» Texte à analyser:
--------------------------------

Nouveauté, selon le groupe de travail : un système de seuil et de plafonnement serait instauré afin que les personnes ayant les revenus les plus bas (minimum vieillesse et allocation aux adultes handicapés) ne paient aucune participation et que celles ayant les revenus les plus élevés ne paient pas un prix excédant le coût moyen de la prestation. Pour garantir « la neutralité des décisions judiciaires », le rapport suggère également d'harmoniser le régime de financement public de l'ensemble des mesures, d'après une nouvelle base de calcul. Une « cotation » serait établie pour chaque mesure de protection, selon sa catégorie, sa durée et son lieu d'exercice. Le système du « mois-mesure », qui prend en compte, d'après les rapporteurs, le volume de mesures gérées et non l'activité réelle, serait abandonné au profit d'une dotation globale. Les services de protection des personnes relèveraient en outre de la loi du 2 janvier 2002 rénovant l'action sociale et médico-sociale.
Cette réforme du financement, qui représenterait un coût supplémentaire pour les finances publiques, pourrait, selon le groupe de travail, intervenir « de manière réaliste » au 1erjanvier 2005. Ses membres préconisent par ailleurs d'améliorer la qualité des prestations en réduisant de 65 à 40 le nombre de mesures par délégué à la tutelle.
La tutelle aux prestations sociales enfants, dont les limites sont également connues, notamment son caractère davantage « curatif » que « préventif », devrait être révisée en articulation avec ces propositions. D'autant qu'elle présente des dispositions communes avec la TPSA. Pour introduire une étape supplémentaire dans le dispositif de prévention auprès des familles en difficulté financière, le groupe de travail piloté par la DPJJ propose d'inscrire dans le code de l'action sociale et des familles « a minima » la mission des conseillères en économie sociale et familiale comme prestation obligatoire et « a maxima » la création d'une mesure contractuelle d'accompagnement budgétaire personnalisé, proposée par le service de l'aide sociale à l'enfance. Les rapporteurs préconisent par ailleurs d'encourager les organismes gestionnaires de prestations familiales à développer leurs actions de prévention dans ce domaine. Pour actualiser les conditions d'ouverture de la mesure, jugées obsolètes ( « conditions d'alimentation [...]manifestement défectueuses » ), et rendre celle-ci moins « stigmatisante », il propose de l'intituler « mesure de gestion des prestations sociales enfants » et de la relier à une finalité objective, telle que l'emploi des prestations au service des besoins de l'enfant. Afin de lui donner davantage de visibilité, il serait préférable, selon le groupe de travail, d'inscrire la TPSE dans le code civil, dans le cadre des textes relatifs à l'assistance éducative. Les rapporteurs précisent que cette réforme devrait être assortie d'une redéfinition du financement de la mesure qui tienne compte des compétences qui devraient être accordées aux conseils généraux en matière de protection de l'enfance dans le cadre de la décentralisation.
M. LB.
(1) Voir ASH n° 2317 du 27-06-03.
(2) Ces deux rapports sont diffusés sur le site de La Documentation française,
(3) Voir ASH n° 2285 du 15-11-02.
(4) Voir ASH n° 2168 du 26-05-03 et ASH n° 2150 du 21-01-00.
(5) Voir ASH n° 2302 du 14-03-03. Ce rapport n'est pas publié.

--------------------------------

» Votre objectif:
Répondez aux questions suivantes d'après le texte sur la réforme des mesures de protection.
(a) Par quoi le système du « mois-mesure » serait-il remplacé ?
(b) À combien le groupe de travail propose-t-il de ramener le nombre de mesures par délégué à la tutelle, et à partir de quel chiffre ?
(c) Quel nouvel intitulé est proposé pour la tutelle aux prestations sociales enfants ?

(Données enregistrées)
--------------------------------

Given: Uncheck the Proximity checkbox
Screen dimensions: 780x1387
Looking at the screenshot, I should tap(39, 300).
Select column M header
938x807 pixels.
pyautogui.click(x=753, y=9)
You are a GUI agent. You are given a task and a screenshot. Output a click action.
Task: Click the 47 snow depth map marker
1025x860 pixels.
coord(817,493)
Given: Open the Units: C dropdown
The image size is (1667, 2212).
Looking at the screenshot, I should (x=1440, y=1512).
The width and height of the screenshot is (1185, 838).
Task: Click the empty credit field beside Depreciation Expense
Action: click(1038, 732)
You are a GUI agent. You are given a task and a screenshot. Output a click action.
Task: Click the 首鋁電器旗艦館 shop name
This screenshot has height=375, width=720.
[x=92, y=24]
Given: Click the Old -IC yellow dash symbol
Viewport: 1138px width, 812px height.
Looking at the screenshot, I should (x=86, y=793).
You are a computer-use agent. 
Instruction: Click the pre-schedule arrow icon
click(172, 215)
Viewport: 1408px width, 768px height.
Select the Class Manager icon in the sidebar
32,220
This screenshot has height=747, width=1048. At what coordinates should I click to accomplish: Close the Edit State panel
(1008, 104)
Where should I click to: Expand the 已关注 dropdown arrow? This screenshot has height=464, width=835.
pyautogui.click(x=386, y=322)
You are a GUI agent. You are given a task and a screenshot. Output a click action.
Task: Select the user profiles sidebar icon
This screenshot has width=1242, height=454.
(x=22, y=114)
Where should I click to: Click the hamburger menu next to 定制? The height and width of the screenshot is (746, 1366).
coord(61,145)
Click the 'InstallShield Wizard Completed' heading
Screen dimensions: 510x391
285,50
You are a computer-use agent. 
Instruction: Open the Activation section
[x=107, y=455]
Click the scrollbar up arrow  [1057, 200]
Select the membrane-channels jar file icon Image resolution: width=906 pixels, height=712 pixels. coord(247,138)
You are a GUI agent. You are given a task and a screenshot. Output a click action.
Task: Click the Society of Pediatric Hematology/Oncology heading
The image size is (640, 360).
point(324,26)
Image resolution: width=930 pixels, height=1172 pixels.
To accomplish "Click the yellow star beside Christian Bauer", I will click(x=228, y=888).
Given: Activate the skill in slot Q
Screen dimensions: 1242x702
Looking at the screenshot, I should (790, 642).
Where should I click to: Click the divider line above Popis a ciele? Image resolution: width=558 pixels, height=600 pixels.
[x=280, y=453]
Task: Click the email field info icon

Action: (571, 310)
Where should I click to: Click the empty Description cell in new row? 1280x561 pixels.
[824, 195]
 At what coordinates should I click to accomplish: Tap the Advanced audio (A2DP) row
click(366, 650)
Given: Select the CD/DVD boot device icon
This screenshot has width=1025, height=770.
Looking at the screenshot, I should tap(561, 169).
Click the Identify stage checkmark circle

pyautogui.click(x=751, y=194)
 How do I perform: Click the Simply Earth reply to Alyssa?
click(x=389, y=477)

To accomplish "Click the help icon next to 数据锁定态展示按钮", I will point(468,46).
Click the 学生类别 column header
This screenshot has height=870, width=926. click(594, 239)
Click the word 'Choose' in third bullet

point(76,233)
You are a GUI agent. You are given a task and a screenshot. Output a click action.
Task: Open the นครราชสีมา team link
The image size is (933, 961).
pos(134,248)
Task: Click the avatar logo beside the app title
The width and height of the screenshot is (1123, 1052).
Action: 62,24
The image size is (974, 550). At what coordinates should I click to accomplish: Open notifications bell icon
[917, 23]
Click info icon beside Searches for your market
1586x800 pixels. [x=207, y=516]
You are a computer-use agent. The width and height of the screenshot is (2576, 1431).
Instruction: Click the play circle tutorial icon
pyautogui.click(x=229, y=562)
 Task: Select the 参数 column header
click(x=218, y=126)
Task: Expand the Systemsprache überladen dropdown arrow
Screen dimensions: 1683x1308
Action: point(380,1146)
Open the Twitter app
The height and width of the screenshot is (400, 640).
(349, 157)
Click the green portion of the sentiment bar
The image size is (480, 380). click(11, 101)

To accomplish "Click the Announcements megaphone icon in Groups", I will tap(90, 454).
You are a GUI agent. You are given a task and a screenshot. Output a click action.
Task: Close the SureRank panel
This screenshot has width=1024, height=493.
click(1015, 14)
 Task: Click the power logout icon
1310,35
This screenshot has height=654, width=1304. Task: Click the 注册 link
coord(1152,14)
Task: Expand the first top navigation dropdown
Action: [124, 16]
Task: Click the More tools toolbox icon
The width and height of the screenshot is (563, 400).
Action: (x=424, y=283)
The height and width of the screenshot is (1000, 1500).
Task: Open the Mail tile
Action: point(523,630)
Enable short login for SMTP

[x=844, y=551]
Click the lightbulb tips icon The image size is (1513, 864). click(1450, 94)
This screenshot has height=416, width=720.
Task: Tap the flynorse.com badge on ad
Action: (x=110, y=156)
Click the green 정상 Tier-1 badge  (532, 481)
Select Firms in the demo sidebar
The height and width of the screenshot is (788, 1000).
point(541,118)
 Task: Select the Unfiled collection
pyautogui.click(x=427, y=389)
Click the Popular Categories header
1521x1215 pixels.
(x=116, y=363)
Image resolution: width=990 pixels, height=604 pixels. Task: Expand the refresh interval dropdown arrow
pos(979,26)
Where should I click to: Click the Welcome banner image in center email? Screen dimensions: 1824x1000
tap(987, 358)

--------------------------------

» Réponse:
(a) Il serait abandonné au profit d'une dotation globale.
(b) Le nombre passerait de 65 à 40 mesures par délégué à la tutelle.
(c) Elle serait intitulée « mesure de gestion des prestations sociales enfants ».